Scott tightened his grip on Isaac's shoulder again, and with it came a rush of warmth and belonging that he felt sure he had never truly experienced before. For the final time since coming to the graveyard, Isaac was bombarded by memories. Except this time, they didn't involve blood, pain, fear, and a crushing sense of loneliness. Quite the opposite, in fact.
Suddenly Isaac recalled the night of the rave when he and Erica had been assigned the job of knocking out Jackson. He remembered the genuine concern in Scott eyes as he told him to be careful and not to get hurt. He remembered the way Stiles had shielded him and Erica from the kanima, an act of true friendship. The memories continued to flood through his mind, as the image of Scott rushing to his side after he had been paralyzed by Jackson on the lacrosse field swam before his vision. He remembered how later that same night, Scott had come to his rescue from Gerard.
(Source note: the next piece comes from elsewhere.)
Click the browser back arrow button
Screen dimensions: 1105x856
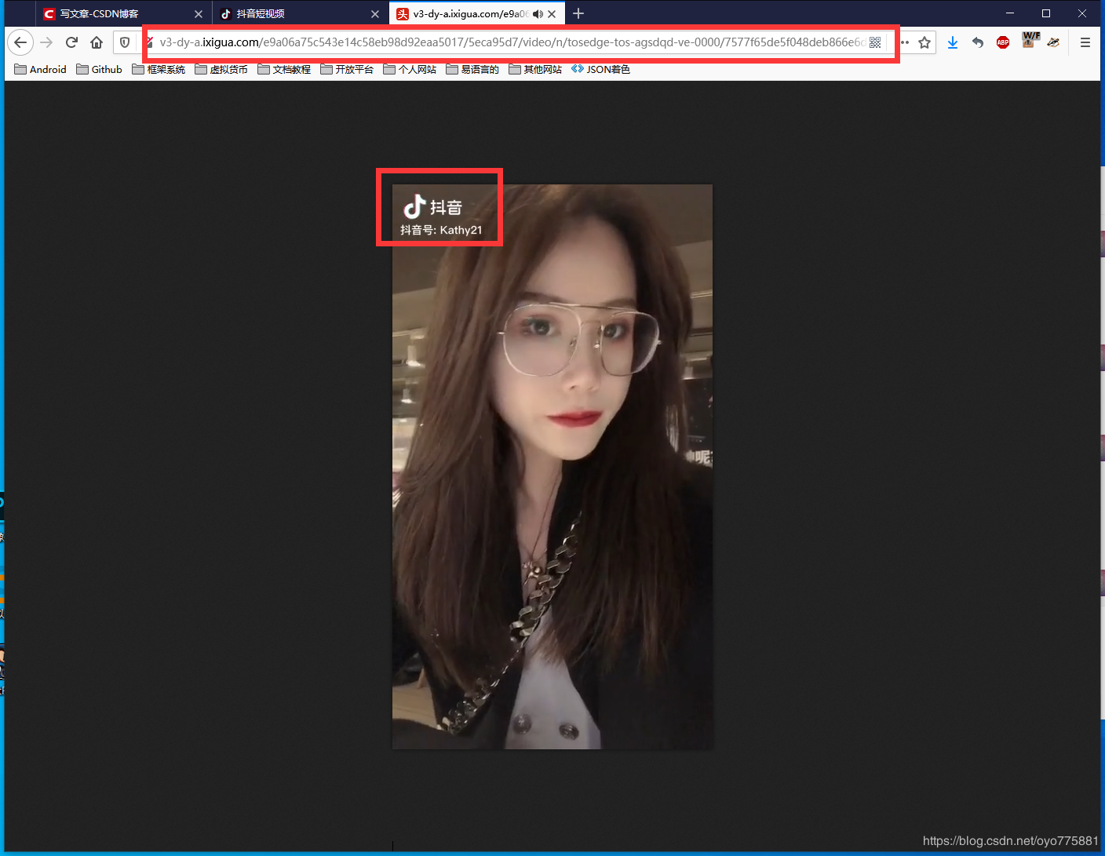click(x=20, y=42)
He remembered Derek's comforting hand on his shoulder, holding him back and reassuring him when, for that one horrible moment, they had all believed Jackson to be dead.
Most of all, he remembered the small smiles, the teasing banter, and the feeling of belonging that had accompanied various other instances throughout the past months. Scott was right- how had he not noticed it before? He wasn't alone anymore- not with friends like these.
Slowly, on legs stiff from kneeling for so long, Isaac stood up and turned around to face Scott. This time, he gave him a smile that reached his eyes and nodded gratefully. "Alright then. Lead the way."
Scott's look of concern immediately melted into one of happiness, and he grinned back at Isaac, giving him a friendly punch on the shoulder.
"That's the spirit. Come on, I'll race you back!" Scott laughed and nodded towards the shortcut through the woods.
"You're on. Oh, and Scott?" Isaac looked back at the spot where Scott's reassuring hand had laid on his shoulder, and then thought back to the dog back at the vet all those months ago. "Thanks for taking some of the pain away."